- OBJECTIVES:
[1] According to the article on Java internationalization, in what year did IBM recognize the importance of Java?
[2] Transcribe a passage from the article on Java internationalization, starting with "Teaming up for" and going on through "programs, and so on.".

Getting Java ready for the world: A brief history of IBM and Sun's internationalization efforts

Laura Werner
Unicode Technology Group, IBM
July 1999

Originally published on http://www-106.ibm.com/developerworks/java/library/j-sun-ibm-java.html

The Java programming language and the Unicode character standard are well teamed to help developers compete in a global marketplace, but the road to internationalization has been a long one. Since the Java Developer's Kit was introduced four years ago, both Sun and IBM have worked constantly to improve its support of Unicode and other internationalization efforts.
Contents
Java's first steps
Ready for prime time?
Teaming up for international acceptance
More work ahead
About the author

Java's first steps

Let's roll back the clock for a moment--all the way back to 1996. Java had been out for little more than a year, and it was already supported in browsers such as Netscape. The new language's popularity was beginning to snowball, and most of the programmers I knew had already decided they wanted to learn it.

The Java language, tools, and library were much easier to use than most existing C++ tools, and many programmers felt they could be more productive writing in Java. In addition, Java was already "cool." Java applets ran on the Web, so you could create Web pages with animation, embedded programs, and so on.

Enter IBM. IBM was early to recognize the importance of Java--way back in 1995. At the time, "client/server" development was all the rage. Traditionally, big hardware companies like IBM have made their money on servers: S/390s, AS/400s, and so on. But that's only half the picture. All the mainframe databases in the world aren't much use if you don't have a client that allows people to do something meaningful with the data.

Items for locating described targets
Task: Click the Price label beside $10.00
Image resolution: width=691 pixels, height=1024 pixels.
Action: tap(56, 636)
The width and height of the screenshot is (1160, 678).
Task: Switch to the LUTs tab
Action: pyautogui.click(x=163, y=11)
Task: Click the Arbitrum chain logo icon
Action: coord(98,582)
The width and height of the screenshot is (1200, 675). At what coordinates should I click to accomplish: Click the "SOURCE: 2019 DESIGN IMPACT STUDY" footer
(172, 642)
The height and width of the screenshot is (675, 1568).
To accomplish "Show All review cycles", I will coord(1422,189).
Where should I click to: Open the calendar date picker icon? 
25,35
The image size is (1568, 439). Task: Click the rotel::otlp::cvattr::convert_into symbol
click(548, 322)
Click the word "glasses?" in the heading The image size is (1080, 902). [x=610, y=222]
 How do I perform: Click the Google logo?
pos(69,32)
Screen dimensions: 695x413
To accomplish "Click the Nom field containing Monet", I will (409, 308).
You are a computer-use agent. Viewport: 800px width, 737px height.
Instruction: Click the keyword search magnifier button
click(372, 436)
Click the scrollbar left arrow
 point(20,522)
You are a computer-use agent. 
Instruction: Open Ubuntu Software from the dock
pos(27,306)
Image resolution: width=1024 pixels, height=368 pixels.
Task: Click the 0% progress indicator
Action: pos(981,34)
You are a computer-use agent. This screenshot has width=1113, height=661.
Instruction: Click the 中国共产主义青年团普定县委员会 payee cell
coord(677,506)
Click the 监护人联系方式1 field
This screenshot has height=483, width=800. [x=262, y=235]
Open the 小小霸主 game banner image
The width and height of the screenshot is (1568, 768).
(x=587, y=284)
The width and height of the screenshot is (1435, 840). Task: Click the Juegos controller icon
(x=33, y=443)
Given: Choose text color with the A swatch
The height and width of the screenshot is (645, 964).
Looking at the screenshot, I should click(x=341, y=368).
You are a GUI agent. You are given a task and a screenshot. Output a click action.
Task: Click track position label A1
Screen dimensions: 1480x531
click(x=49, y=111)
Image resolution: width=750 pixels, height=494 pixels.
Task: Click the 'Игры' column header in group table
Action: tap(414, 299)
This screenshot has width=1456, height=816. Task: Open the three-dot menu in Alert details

- EXPECTED ANSWERS:
[1] 1995

[2]
Teaming up for international acceptance
More work ahead
About the author

Java's first steps

Let's roll back the clock for a moment--all the way back to 1996. Java had been out for little more than a year, and it was already supported in browsers such as Netscape. The new language's popularity was beginning to snowball, and most of the programmers I knew had already decided they wanted to learn it.

The Java language, tools, and library were much easier to use than most existing C++ tools, and many programmers felt they could be more productive writing in Java. In addition, Java was already "cool." Java applets ran on the Web, so you could create Web pages with animation, embedded programs, and so on.